--- Start of ENTRIES SHOWN ---

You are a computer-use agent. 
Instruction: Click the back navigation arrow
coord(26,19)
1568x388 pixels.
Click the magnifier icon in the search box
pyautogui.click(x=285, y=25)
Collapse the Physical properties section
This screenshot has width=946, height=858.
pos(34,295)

--- End of ENTRIES SHOWN ---

→ **WHAT IS NEEDED**
Copy every entry above word for word, changing nothing.

→ **TASK OUTPUT**
You are a computer-use agent. 
Instruction: Click the back navigation arrow
coord(26,19)
1568x388 pixels.
Click the magnifier icon in the search box
pyautogui.click(x=285, y=25)
Collapse the Physical properties section
This screenshot has width=946, height=858.
pos(34,295)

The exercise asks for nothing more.